Southgate’s men remain on course to progress to the knock-out phase and know qualification is assured so long as they avoid a four-goal defeat to neighbours Wales on Tuesday night.
Robert Page appeared to write off Welsh hopes after their draw with the US was compounded by a Friday’s late 2-0 heartbreak against Iran, but the England boss expects a reaction from them.
“Our first objective is to qualify from the group,” Southgate said after the Al Bayt Stadium stalemate. “We’ve still a little bit to do in terms of doing that.
“But we’re also still in pole position to win the group if we can win the game next week, and that’s got to be our aim.
“That’s of course going to be a very, very tough game again. You know, Wales are going to be hurt by what’s happened today and we’re going to have to be at our very best.
“There are very few teams I’ve known over the years who get nine points in their group [due to] the different types of challenges that you’ve got to dig in and different sides of your character that you’ve got to show, and we had to show a different side tonight.”
If England top the pool, they will face the runners-up in Group A – likely Ecuador or Senegal – next Sunday at Al Bayt Stadium, which would also be the venue for their potential quarter-final and semi-final.
Should Southgate’s side finish second, a Saturday showdown against likely Group A winners the Netherlands would await at the Khalifa International Stadium.
Whoever the opponent, England will need to up their game from Friday’s ponderous performance that left Southgate focusing on the positives.
“When you’re in a World Cup, there are different challenges, different types of opposition,” he said.
“You’re never going to cruise through games like we did the other day and I knew on the back of that type of performance the other day it’s very hard to hit that sort of height.
“So, today was a game that I’m actually really pleased with what we’ve done.
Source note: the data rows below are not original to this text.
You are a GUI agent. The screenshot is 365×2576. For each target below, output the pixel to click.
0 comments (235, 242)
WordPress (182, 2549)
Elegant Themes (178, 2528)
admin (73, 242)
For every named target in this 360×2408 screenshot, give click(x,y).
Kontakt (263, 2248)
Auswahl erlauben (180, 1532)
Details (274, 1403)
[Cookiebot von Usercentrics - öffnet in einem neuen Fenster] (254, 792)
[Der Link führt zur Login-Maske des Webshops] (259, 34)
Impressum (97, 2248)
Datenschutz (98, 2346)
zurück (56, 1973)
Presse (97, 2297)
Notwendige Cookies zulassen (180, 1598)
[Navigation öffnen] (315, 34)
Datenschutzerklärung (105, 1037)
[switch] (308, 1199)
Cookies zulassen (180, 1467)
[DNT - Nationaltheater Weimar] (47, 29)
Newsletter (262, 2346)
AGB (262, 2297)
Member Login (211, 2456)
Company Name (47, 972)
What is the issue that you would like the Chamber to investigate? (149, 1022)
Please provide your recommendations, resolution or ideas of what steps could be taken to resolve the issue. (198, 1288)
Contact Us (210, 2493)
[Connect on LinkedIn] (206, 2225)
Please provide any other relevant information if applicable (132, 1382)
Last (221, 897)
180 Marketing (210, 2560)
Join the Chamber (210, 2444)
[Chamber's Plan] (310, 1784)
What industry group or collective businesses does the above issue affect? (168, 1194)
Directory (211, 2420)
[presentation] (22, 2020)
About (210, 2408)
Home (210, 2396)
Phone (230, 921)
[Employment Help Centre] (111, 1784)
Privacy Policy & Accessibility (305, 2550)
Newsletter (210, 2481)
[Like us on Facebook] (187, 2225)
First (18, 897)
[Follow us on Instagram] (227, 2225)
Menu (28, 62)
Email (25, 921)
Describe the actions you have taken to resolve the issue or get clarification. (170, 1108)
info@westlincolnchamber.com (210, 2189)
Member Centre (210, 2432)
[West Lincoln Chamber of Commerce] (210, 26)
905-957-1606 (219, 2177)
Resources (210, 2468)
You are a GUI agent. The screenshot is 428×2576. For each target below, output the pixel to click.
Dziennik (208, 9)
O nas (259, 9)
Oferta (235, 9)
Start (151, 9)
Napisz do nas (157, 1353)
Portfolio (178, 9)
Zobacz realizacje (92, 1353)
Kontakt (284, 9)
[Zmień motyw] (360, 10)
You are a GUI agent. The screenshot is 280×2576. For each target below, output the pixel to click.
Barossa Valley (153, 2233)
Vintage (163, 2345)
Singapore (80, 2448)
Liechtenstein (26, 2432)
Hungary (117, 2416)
I think the mentality was good.”
There were boos at the final whistle but Southgate was not certain they were aimed at him or his England side.
Whether they were or not, there was clearly frustration and bemusement from onlookers about his slowness to move away from plan A and the decision to leave super-talented Phil Foden on the bench.
“I mean, I don’t know how early you think that should be,” Southgate said of the changes.
“We decided for Marcus [Rashford] and Jack [Grealish] to change the two wingers.
“I didn’t think it was a game for Phil inside because a lot a lot more defensive work, a very strong midfield that you’re playing against. He doesn’t play there normally.
“We brought him on as the 10 the other day, but it’s not a position he plays at his club.
“So, there’s a reason for that without the ball but he’s a super player, we love him.
“But we thought Marcus’s speed and Jack’s ability to be able to get hold of the ball and buy fouls and get us up the pitch just at a moment where we needed a little bit of control in the game [would help].”